Assister à un spectacle au Quai Des Brumes, ce bar emblématique de la contre-culture du Plateau Mont-Royal, fait toujours ressortir une tonne de souvenirs. Les bières après les répétitions de chorale, les premiers shows de Lhasa De Sela, alors inconnue. Le lieu est magnifique et il est plein d’histoires.
Lesamedi 4 novembre, Coup de cœur francophone nous a présenté deux jeunes autrices-compositrices très différentes musicalement, mais très complémentaires au fil d’arrivée.
Likouri est chanteuse, accordéoniste et compositrice à la tête d’un sextette acoustique. Elle aime raconter ses histoires de vie, plutôt tristes, mais avec beaucoup d’humour. Dès le départ, elle nous invite à entrer dans son « chaos organisé », nous parle de fuite, de whisky et de déni du paradis.
Alors que ses monologues sont présentés en français québécois, ses chansons, elles, sont écrites en français de France. La musique est un mélange de valse musette, de tzigane, de klezmer, avec quelques saillies jazz. Accordéon, violon, violoncelle, contrebasse, clarinette et bandolim. Un joli mélange, que toutefois l’acoustique du bar ne permet pas d’apprécier pleinement.
Le spectacle reprend plusieurs chansons du seul album de Likouri, Aza ainsi que de nouvelles pièces, dont deux sont chantées dans un espagnol très convenable.
Mais c’est surtout la personnalité de Likouri, capable d’une grande autodérision, qui semble avoir gagné les cœurs.
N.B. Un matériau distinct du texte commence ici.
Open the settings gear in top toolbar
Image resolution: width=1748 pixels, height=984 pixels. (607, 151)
À la fin de la performance, elle a revêtu un keffieh, le foulard palestinien, pour exprimer son indignation face aux bombardements Israéliens sur Gaza et à l’apartheid qui y règne depuis des décennies. C’était bien senti. Sauf qu’elle n’a jamais parlé des morts israéliens du 7 octobre. Ce qui m’a laissé sur un malaise.
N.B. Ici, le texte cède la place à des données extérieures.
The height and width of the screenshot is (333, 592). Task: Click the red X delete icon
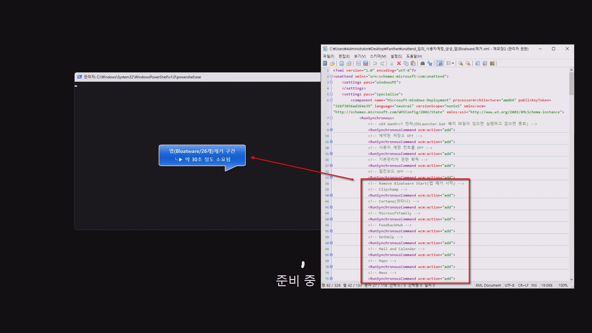coord(399,63)
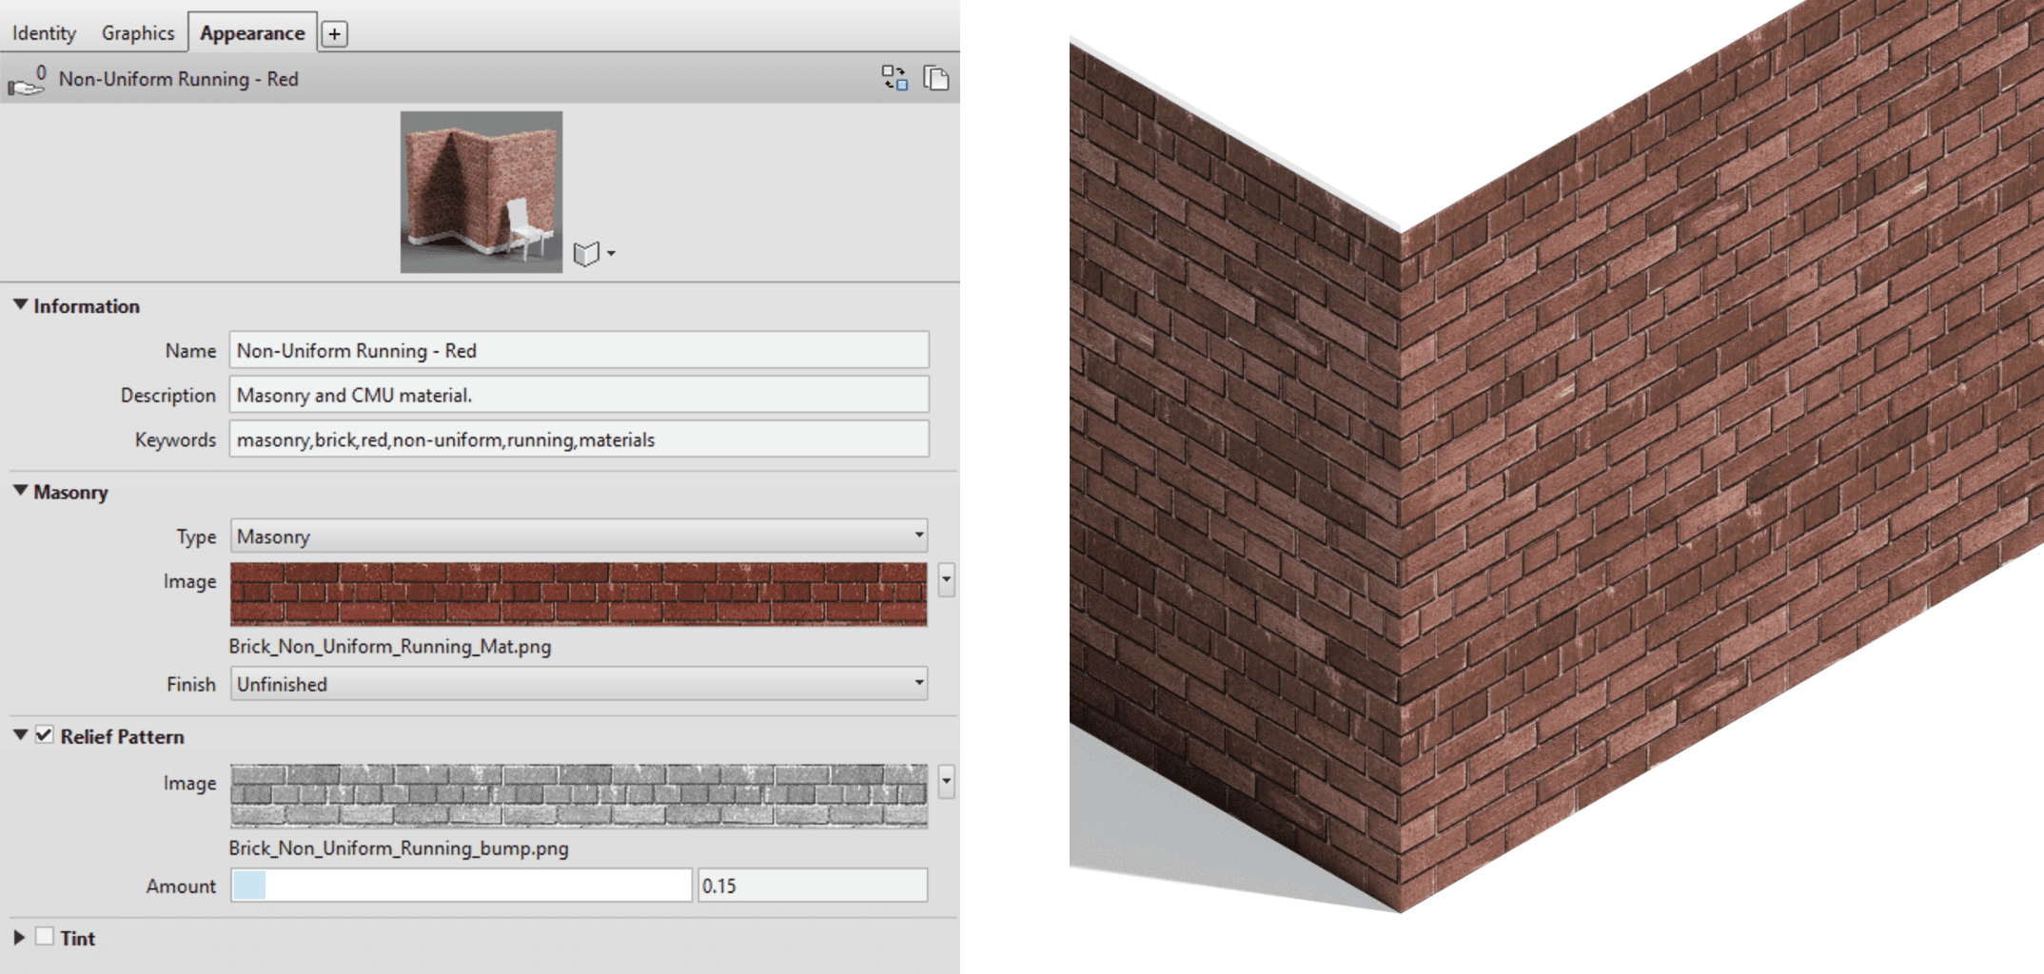Open the Relief Pattern image options arrow
The image size is (2044, 974).
click(x=946, y=784)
Madame Autruche, alias Mélisande Archambault, a pris le relais, avec son violon et son trio de musiciens. Une musique folk, rock, atmosphérique, assortie de textes très personnels.
J’ai découvert Madame Autruche l’été dernier dans un lieu très improbable: Ste-Rose du Nord, petit village sur le fjord du Saguenay, où elle se produisait dans un bar minuscule. J’ai été séduit par la proposition. Cette femme a construit une identité personnelle.
Par la suite, j’ai appris que Mélisande Archambault a travaillé avec les groupes Canaille, Groenland et Les Royals Pickles. Et que Madame Autruche avait fait deux albums: Les Pentes Glissantes en 2019 et Réveillez-moi quand il fera beau en 2023.
S’il y a un trait commun entre Likouri et Madame Autruche, c’est la capacité d’autodérision. Féminine. Mais qui laisse une place à la jubilation.
Mélisande Archambault n’est pas une virtuose du violon, mais elle sait se servir très intelligemment de son instrument pour en tirer le meilleur. Les trois musiciens accompagnateurs sont talentueux , particulièrement le guitariste , qui a ficelé des solos très inspirés. On en aurait pris davantage.
L’esprit du Coup de cœur francophone, c’est la découverte. À cet égard, cette soirée est une mission accomplie.